-- Exercise directions --
Beginning at the line with "Screen dimensions: 1389x868" in the records below, return each line up to and including the last, exactly as it stands, but not the pictures.

(Records from a data source)
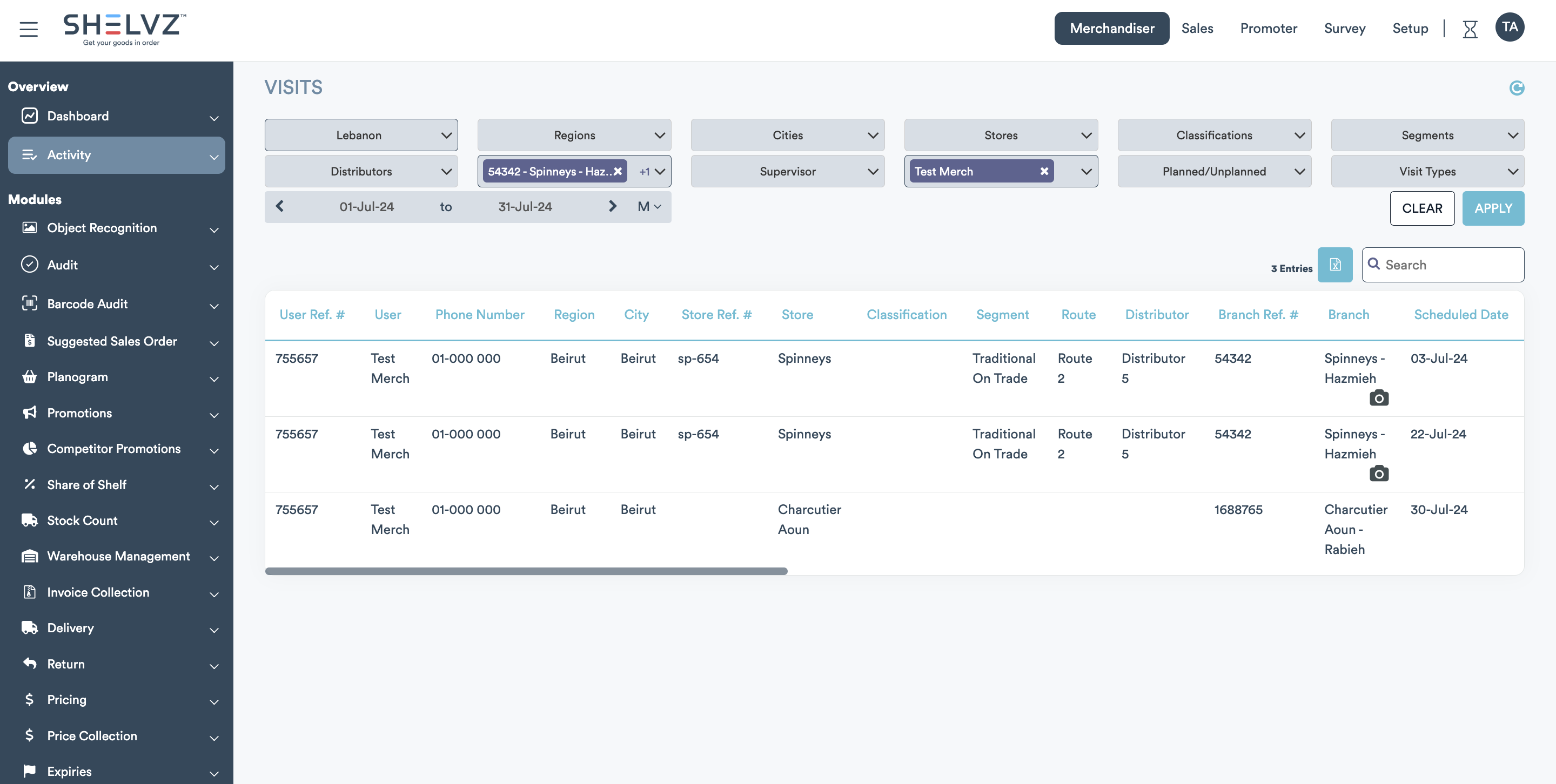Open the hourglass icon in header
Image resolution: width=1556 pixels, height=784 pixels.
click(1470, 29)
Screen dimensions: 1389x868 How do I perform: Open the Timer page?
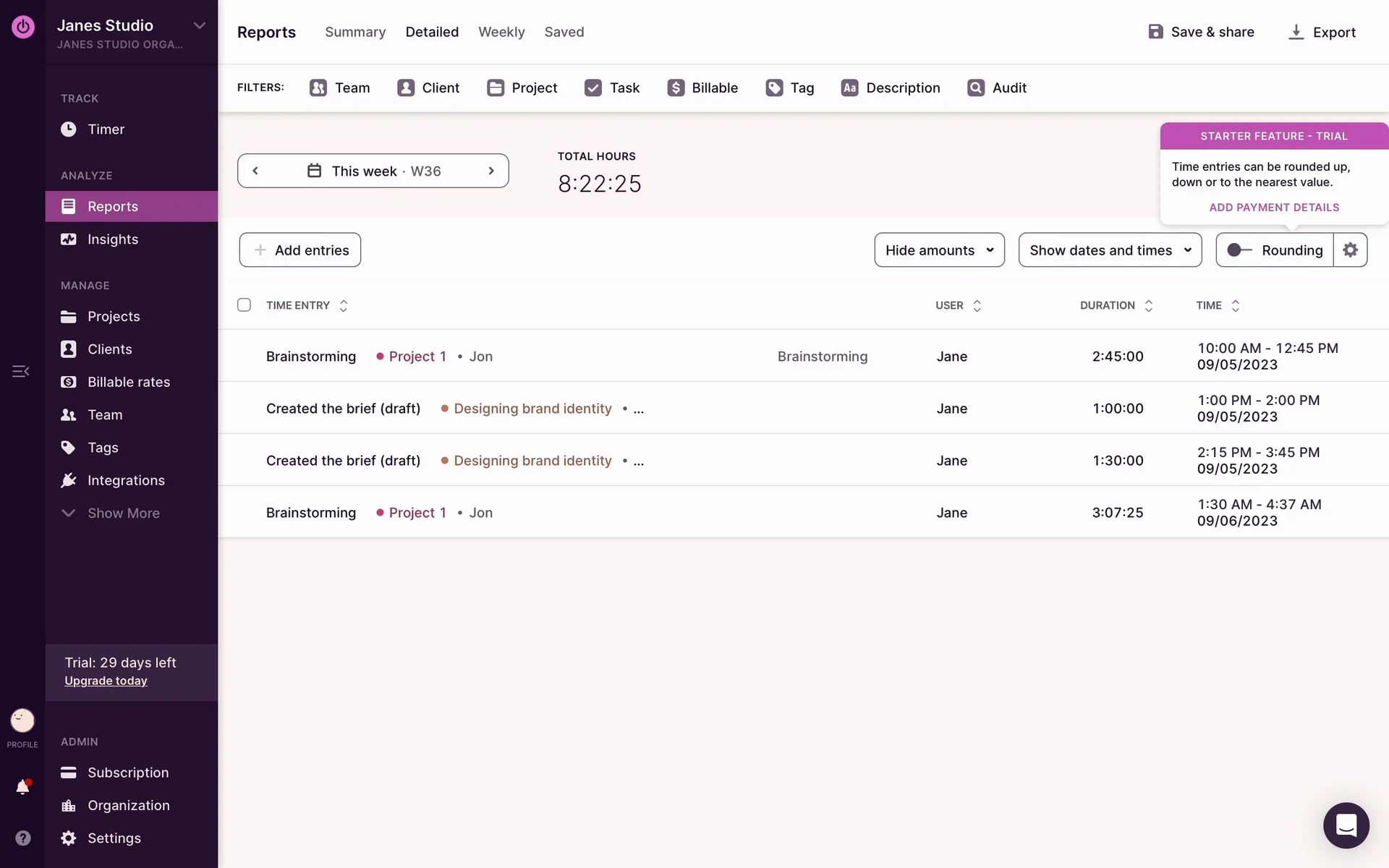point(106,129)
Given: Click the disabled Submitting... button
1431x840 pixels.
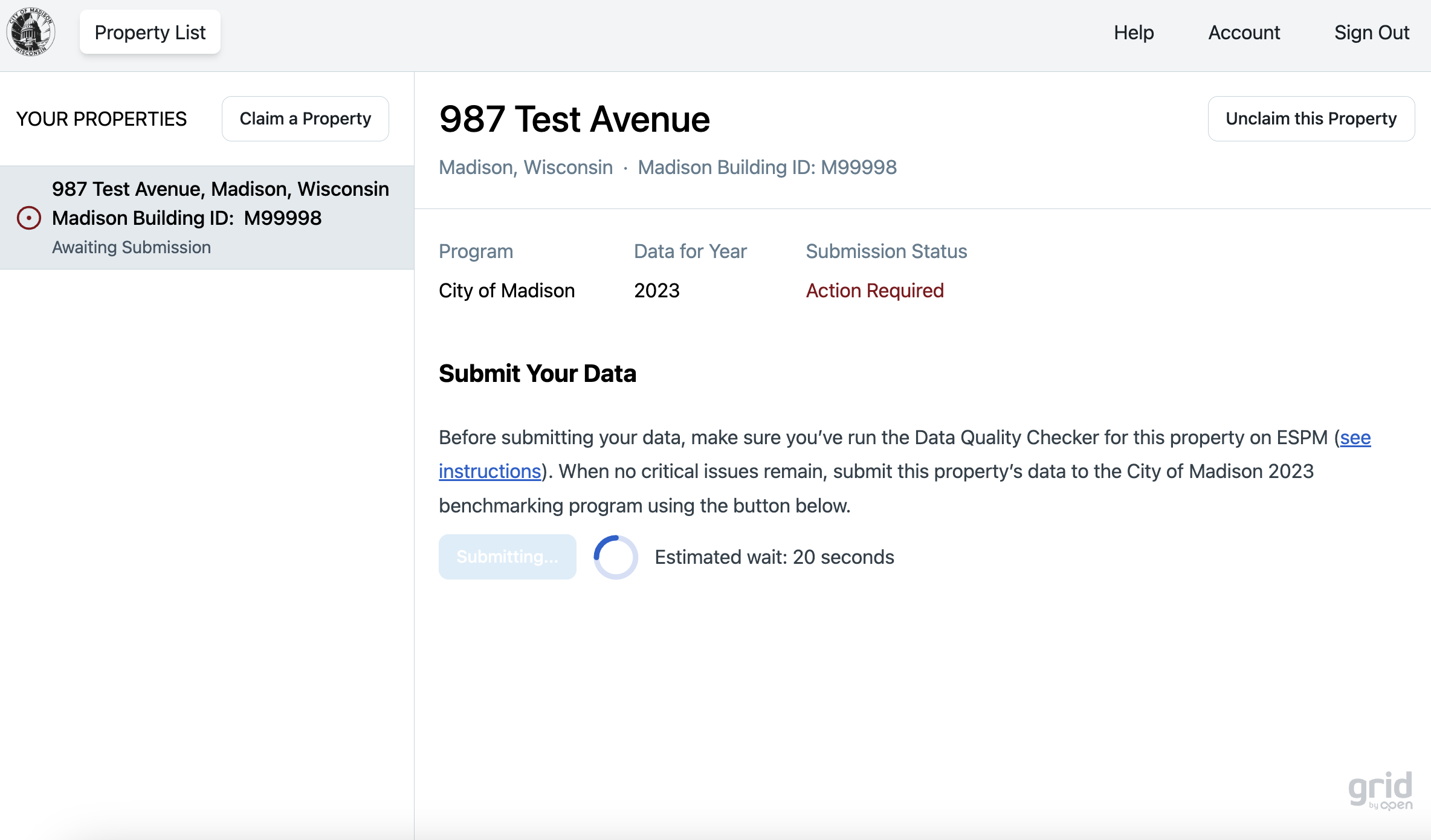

-- Answer for this exercise --
Screen dimensions: 1389x868 How do I perform: Open the Timer page?
point(106,129)
Given: Click the disabled Submitting... button
1431x840 pixels.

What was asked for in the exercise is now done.